_Description of the task_.
Look for the string "Павловск" in the material below. Copy every line where you find it.

_Data supplied_.
*** Block opens ***

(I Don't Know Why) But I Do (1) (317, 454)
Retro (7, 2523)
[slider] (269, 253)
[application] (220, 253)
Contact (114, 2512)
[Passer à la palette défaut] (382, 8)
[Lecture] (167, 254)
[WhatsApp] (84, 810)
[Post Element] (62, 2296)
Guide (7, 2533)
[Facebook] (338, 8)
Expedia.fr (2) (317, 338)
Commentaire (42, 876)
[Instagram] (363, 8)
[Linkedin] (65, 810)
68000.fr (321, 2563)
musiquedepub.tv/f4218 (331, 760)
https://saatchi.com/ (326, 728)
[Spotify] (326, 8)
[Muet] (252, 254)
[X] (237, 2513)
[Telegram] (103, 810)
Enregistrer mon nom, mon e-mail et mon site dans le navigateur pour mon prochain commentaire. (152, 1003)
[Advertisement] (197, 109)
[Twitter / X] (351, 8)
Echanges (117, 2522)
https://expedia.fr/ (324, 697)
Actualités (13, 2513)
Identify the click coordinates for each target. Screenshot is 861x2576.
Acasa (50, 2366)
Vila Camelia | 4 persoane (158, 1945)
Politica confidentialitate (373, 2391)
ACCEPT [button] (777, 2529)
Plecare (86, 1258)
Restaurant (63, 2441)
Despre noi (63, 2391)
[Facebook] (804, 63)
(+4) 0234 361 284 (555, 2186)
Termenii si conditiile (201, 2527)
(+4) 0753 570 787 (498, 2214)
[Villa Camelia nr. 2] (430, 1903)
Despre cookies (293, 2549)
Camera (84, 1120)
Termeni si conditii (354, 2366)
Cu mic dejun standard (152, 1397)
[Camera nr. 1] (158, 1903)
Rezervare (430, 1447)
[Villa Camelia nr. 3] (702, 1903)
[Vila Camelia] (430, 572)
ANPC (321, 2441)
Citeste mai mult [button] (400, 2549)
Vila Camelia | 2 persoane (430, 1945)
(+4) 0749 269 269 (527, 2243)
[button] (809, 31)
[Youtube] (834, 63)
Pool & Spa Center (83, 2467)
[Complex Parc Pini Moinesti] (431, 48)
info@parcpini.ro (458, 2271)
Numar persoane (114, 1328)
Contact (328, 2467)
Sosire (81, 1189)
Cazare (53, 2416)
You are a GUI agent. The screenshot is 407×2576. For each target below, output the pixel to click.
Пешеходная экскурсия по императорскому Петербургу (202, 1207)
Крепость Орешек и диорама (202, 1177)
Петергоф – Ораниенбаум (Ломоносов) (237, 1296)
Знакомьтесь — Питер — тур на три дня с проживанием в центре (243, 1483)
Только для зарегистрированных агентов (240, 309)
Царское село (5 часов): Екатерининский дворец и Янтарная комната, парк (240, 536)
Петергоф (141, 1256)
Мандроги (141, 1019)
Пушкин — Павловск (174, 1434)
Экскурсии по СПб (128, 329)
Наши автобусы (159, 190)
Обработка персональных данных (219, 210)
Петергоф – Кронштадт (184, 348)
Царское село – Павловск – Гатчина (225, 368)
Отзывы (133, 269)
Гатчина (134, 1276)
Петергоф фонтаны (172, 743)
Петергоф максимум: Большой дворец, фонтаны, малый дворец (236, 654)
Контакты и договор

*** Block closes ***

_Solution to the exercise_.
Пушкин — Павловск (174, 1434)
Царское село – Павловск – Гатчина (225, 368)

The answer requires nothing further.